** START OF Exercise data **

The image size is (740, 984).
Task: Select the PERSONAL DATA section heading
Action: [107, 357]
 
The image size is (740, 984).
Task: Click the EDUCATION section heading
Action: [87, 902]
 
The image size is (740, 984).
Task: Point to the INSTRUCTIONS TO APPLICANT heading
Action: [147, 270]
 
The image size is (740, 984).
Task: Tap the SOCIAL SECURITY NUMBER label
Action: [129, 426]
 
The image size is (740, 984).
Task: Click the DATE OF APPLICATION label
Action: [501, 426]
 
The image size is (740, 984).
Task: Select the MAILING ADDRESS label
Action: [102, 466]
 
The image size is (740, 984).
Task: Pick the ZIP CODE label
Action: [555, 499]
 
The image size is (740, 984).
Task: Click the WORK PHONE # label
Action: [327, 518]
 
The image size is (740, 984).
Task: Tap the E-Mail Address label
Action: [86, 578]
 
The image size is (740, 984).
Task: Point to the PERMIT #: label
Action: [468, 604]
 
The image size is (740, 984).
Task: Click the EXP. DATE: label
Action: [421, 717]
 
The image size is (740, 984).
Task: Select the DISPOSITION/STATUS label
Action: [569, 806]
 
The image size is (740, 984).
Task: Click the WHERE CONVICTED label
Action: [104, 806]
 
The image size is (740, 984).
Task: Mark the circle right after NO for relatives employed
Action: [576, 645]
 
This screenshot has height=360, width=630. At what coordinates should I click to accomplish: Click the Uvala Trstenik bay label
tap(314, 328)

** END OF Exercise data **
** START OF Exercise data **

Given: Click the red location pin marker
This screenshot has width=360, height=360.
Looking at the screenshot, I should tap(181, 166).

** END OF Exercise data **
** START OF Exercise data **

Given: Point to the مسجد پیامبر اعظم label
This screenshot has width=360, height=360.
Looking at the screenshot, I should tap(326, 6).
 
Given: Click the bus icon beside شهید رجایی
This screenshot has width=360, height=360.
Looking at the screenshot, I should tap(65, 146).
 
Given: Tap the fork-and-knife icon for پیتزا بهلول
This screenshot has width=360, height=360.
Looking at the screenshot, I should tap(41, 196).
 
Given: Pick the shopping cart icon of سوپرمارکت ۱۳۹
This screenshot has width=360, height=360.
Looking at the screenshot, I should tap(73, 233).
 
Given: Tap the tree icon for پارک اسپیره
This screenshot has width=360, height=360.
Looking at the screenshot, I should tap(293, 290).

** END OF Exercise data **

- Objective: How many lines in the records above contain the string "Point"? Reply with the number alone.

- Complete response: 3